The endoplasmic reticulum (ER)–resident enzyme 3-hydroxy-3-methylglutaryl CoA (HMG-CoA) reductase catalyzes the rate-limiting step in sterol production and is the therapeutic target of statins. Understanding HMG-CoA reductase regulation has tremendous implications for atherosclerosis. HMG-CoA reductase levels are regulated in response to sterols both transcriptionally, through a complex regulatory loop involving the ER Insig proteins, and posttranslationally, by Insig-dependent protein degradation by the ubiquitin-proteasome system. The ubiquitin ligase (E3) gp78 has been implicated in the sterol-regulated degradation of HMG-CoA reductase and Insig-1 through ER-associated degradation (ERAD).

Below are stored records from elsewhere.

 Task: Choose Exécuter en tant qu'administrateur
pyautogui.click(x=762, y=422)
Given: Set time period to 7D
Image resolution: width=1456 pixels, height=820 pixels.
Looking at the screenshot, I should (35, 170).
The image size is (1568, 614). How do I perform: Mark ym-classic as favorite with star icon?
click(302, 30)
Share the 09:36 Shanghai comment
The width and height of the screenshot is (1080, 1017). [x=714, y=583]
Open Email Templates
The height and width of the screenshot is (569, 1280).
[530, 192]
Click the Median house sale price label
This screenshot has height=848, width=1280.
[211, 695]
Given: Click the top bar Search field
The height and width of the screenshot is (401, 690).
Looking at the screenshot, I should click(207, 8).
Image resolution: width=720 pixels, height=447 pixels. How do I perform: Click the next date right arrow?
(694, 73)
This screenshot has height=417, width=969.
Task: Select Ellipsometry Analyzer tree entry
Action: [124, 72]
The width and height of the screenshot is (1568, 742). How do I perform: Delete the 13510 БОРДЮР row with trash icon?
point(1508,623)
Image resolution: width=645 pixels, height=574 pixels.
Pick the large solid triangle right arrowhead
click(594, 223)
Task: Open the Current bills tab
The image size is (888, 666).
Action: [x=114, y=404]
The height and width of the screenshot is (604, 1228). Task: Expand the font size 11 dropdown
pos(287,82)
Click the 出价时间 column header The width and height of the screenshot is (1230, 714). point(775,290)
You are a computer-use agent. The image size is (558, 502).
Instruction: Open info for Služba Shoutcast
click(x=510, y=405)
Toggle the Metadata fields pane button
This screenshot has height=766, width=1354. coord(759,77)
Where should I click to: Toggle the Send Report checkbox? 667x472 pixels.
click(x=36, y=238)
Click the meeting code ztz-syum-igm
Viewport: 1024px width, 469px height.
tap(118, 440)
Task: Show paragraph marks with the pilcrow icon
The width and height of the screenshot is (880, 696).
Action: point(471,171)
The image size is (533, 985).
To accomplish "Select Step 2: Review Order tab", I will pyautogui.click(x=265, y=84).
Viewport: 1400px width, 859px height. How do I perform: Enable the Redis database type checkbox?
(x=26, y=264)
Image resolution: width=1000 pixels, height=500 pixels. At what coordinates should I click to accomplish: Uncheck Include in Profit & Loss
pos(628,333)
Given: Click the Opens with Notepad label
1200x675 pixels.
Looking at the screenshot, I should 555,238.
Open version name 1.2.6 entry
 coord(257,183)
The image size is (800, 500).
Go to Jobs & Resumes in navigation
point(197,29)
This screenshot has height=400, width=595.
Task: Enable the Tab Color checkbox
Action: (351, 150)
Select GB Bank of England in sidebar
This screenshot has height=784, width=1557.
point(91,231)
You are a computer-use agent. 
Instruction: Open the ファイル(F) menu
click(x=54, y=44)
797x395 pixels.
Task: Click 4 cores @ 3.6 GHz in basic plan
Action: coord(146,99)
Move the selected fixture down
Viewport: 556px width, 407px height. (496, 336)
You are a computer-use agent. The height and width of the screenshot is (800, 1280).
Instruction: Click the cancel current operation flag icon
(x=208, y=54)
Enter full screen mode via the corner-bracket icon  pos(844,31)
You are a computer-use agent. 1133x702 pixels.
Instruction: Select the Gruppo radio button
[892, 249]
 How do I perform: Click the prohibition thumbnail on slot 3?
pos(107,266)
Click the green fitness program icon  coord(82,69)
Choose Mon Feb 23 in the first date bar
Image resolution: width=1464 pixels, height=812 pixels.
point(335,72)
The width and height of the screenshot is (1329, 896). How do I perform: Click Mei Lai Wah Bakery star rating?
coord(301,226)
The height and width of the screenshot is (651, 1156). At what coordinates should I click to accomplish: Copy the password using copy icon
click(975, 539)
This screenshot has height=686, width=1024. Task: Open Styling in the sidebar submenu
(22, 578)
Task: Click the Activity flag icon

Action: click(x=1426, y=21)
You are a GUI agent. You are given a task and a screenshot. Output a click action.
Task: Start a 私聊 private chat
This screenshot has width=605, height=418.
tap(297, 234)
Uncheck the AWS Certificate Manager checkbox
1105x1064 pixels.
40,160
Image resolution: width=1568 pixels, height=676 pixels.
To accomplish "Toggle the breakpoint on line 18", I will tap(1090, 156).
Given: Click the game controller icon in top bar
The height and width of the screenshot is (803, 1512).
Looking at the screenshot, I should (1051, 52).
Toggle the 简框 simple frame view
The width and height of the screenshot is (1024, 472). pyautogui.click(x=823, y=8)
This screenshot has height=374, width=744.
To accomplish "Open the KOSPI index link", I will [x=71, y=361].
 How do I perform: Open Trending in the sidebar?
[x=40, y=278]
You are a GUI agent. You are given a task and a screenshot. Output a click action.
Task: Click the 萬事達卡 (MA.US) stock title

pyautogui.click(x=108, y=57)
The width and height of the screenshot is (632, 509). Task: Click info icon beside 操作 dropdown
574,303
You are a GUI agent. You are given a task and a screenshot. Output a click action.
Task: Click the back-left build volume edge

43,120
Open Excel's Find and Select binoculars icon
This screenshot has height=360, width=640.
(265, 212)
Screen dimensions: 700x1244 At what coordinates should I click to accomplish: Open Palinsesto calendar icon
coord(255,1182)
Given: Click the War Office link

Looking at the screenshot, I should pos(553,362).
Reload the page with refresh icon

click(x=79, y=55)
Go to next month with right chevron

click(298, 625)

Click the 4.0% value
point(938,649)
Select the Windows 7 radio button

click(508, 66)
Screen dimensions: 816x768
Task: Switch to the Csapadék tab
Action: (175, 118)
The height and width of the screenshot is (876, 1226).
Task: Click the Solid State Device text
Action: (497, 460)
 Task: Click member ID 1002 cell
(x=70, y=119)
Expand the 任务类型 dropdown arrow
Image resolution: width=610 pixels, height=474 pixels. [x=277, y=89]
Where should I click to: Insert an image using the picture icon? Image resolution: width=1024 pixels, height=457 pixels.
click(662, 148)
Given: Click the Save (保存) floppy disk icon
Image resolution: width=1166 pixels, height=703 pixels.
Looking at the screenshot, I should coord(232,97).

More recently, a second ERAD E3, TRC8, has also been reported to play a role in the sterol-accelerated degradation of HMG-CoA reductase. We interrogated this network in gp78 −/− mouse embryonic fibroblasts and also assessed two fibroblast cell lines using RNA interference. Although we consistently observe involvement of gp78 in Insig-1 degradation, we find no substantive evidence to support roles for either gp78 or TRC8 in the robust sterol-accelerated degradation of HMG-CoA reductase. We discuss factors that might lead to such discrepant findings. Our results suggest a need for additional studies before definitive mechanistic conclusions are drawn that might set the stage for development of drugs to manipulate gp78 function in metabolic disorders.